**Provided text**.
◇ ◇ ◇ ◇

The Western Cape advantage
The 2025 NSC results, released in January 2026, gave the Western Cape its highest pass rate ever recorded: 88.20% against a national figure of 87.3%. More importantly for parents who care about university entry, the province posted a 49.2% bachelor pass rate, second-highest in the country, and the highest mathematics pass rate. The number that does not feature in the national league tables is the retention rate: 70%, the highest in the country, meaning the Western Cape keeps the largest share of its Grade 10 cohort all the way through to matric.
The headline number that gets quoted in the press is the matric pass rate, but the bachelor rate is what determines whether a child can walk into UCT, Stellenbosch or Wits without applying through alternate pathways. A 49.2% bachelor rate means roughly half of every Western Cape matric class is going directly to university. That is genuinely high by global comparison, and it is concentrated heavily in the public Model C schools and the private schools.
What changed in 2025
Two structural things to know. First, the WCED has been investing significantly in quintile 2 and 3 no-fee schools, with the result that Quintile 2 schools (85.5% pass rate in 2025) now outperform Quintile 4 schools, a remarkable inversion that did not exist five years ago. Second, the introduction of the BELA Act (Basic Education Laws Amendment Act) in 2024 has given the provincial education department more influence over school admissions and language policy at public schools, with implications still working their way through the courts. For relocating families, this matters most when applying to oversubscribed Afrikaans-medium schools.
II. Public sectorThe top public schools, ranked
Cape Town's top fee-paying public schools, what older South Africans still call "Model C" schools, although the term was officially abolished in 1996, punch above their weight. They are state-funded but charge fees set by elected school governing bodies, which top up teacher salaries and pay for facilities. The best of them produce results indistinguishable from the top private schools at a third of the cost. The trade-off is competition: feeder zones matter, the application process is unforgiving, and the waiting list at some of these schools is genuinely longer than the waiting list at Bishops.

◇ ◇ ◇ ◇

**Tasks to carry out**.
1/ In the Western Cape schools passage, what retention rate did the province record?
2/ Render this sentence from the Western Cape schools passage in Spanish: "They are state-funded but charge fees set by elected school governing bodies, which top up teacher salaries and pay for facilities."
3/ Retype the stretch of the Western Cape schools passage from "The Western Cape advantage" through "through to matric.".

**Given information**.
◇ ◇ ◇ ◇

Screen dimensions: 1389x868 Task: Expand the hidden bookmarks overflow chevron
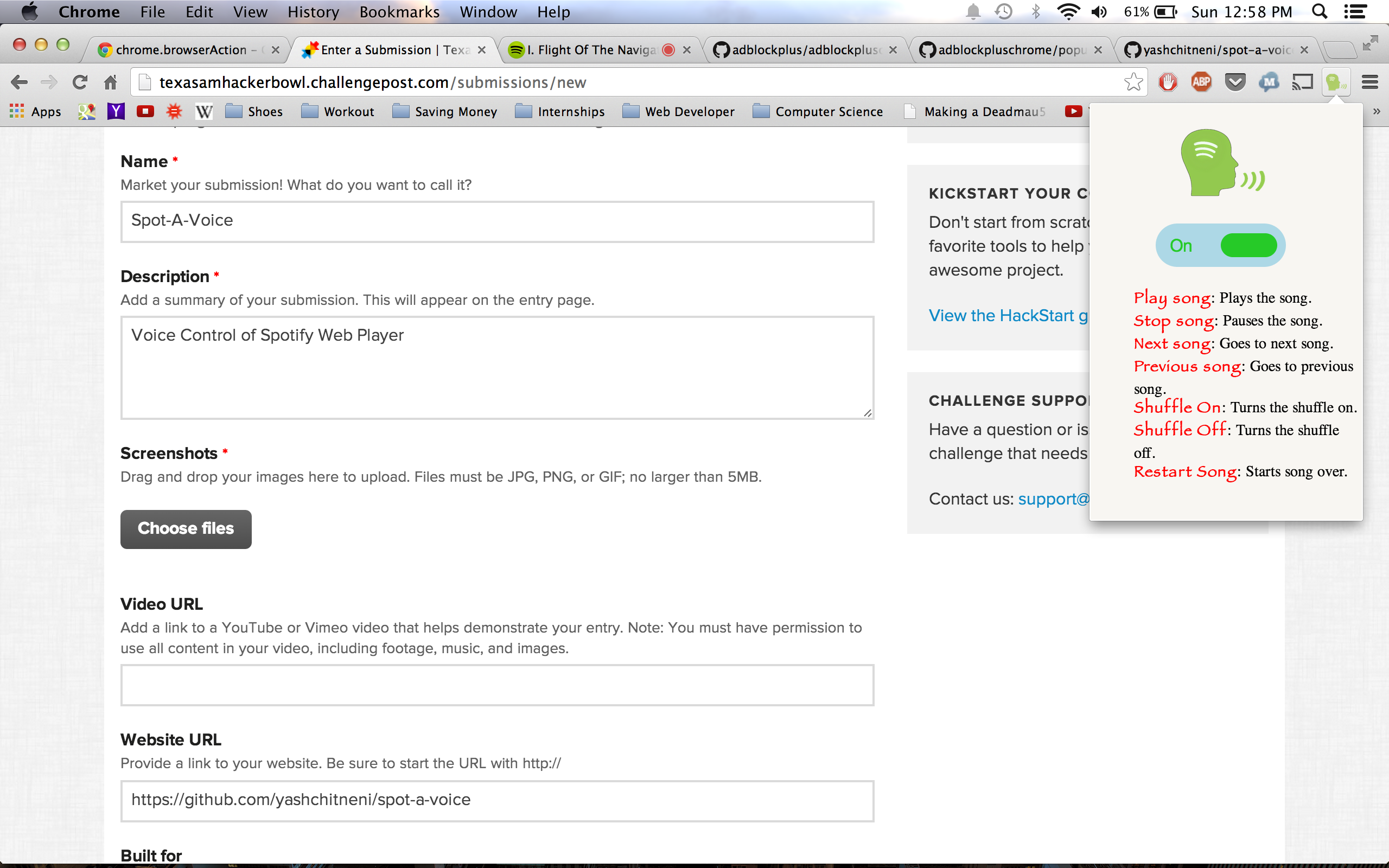pos(1377,111)
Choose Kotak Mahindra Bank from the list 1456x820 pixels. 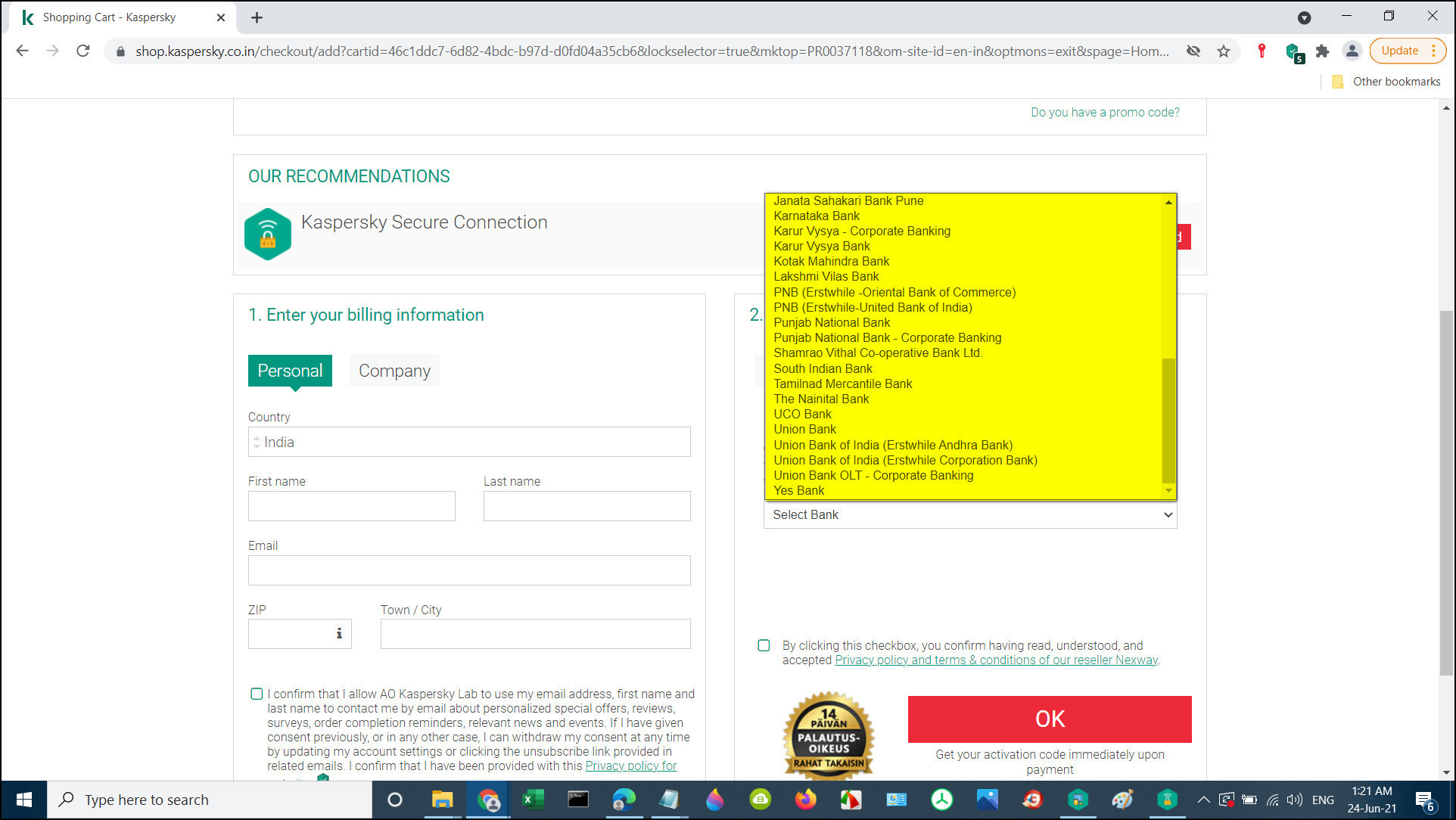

◇ ◇ ◇ ◇

**Responses for each task**.
1/ 70%, the highest in the country.

2/ Están financiadas por el Estado, pero cobran cuotas fijadas por órganos de gobierno escolar electos, que complementan los salarios de los docentes y pagan las instalaciones.

3/
The Western Cape advantage
The 2025 NSC results, released in January 2026, gave the Western Cape its highest pass rate ever recorded: 88.20% against a national figure of 87.3%. More importantly for parents who care about university entry, the province posted a 49.2% bachelor pass rate, second-highest in the country, and the highest mathematics pass rate. The number that does not feature in the national league tables is the retention rate: 70%, the highest in the country, meaning the Western Cape keeps the largest share of its Grade 10 cohort all the way through to matric.